SARS-CoV-2 seroprevalence among Vancouver public school staff in British Columbia, Canada: a cross-sectional study.

OBJECTIVES: Few studies reported COVID-19 cases in schools during the 2020/21 academic year in a setting of uninterrupted in-person schooling. The main objective was to determine the SARS-CoV-2 seroprevalence among school staff in Vancouver public schools. DESIGN: Cumulative incident COVID-19 cases among all students and school staff based on public health data, with an embedded cross-sectional serosurvey among a school staff sample that was compared to period, age, sex and geographical location-weighted data from blood donors. SETTING: Vancouver School District (British Columbia, Canada) from kindergarten to grade 12. PARTICIPANTS: Active school staff enrolled from 3 February to 23 April 2021 with serology testing from 10 February to 15 May 2021. MAIN OUTCOME MEASURES: SARS-CoV-2 seroprevalence among school staff, based on spike (S)-based (unvaccinated staff) or N-based serology testing (vaccinated staff). RESULTS: Public health data showed the cumulative incidence of COVID-19 among students attending in-person was 9.8 per 1000 students (n=47 280), and 13 per 1000 among school staff (n=7071). In a representative sample of 1689 school staff, 78.2% had classroom responsibilities, and spent a median of 17.6 hours in class per week (IQR: 5.0-25 hours). Although 21.5% (363/1686) of surveyed staff self-reported close contact with a COVID-19 case outside of their household (16.5% contacts were school-based), 5 cases likely acquired the infection at school based on viral testing.
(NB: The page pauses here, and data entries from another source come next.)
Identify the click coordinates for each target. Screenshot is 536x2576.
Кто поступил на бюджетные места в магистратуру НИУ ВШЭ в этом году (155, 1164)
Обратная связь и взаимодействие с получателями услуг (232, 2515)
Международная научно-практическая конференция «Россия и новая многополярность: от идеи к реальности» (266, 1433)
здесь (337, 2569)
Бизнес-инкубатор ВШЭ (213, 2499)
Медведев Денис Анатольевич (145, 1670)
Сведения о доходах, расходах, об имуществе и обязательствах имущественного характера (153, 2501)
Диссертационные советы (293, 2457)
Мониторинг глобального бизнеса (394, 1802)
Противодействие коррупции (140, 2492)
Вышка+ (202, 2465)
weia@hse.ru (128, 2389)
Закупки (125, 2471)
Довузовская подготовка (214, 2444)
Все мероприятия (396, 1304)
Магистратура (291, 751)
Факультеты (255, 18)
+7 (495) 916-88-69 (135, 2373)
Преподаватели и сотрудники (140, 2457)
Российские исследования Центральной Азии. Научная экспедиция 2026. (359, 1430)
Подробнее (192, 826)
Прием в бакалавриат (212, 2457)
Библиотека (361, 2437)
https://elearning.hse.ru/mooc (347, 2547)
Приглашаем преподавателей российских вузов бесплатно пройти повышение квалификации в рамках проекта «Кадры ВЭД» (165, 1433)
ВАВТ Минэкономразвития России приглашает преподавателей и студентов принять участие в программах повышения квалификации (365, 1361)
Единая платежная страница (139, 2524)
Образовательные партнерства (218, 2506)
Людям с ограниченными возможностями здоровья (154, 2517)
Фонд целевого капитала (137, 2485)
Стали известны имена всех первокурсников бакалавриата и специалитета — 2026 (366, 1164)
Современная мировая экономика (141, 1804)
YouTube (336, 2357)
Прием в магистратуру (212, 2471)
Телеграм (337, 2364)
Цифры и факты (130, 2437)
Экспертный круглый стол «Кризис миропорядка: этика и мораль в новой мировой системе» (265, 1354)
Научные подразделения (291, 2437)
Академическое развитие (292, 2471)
Sensitivity/Specificity-adjusted seroprevalence in 1556/1689 staff (92.1%) was 2.3% (95% CI: 1.6% to 3.2%), comparable to a sex, age, date and residency area-weighted seroprevalence of 2.6% (95% CI: 2.2% to 3.1%) among 5417 blood donors. CONCLUSION: Seroprevalence among staff was comparable to a reference group of blood donors from the same community. These data show that in-person schooling could be safely maintained during the 2020/21 school year with mitigation measures, in a large school district in Vancouver, Canada.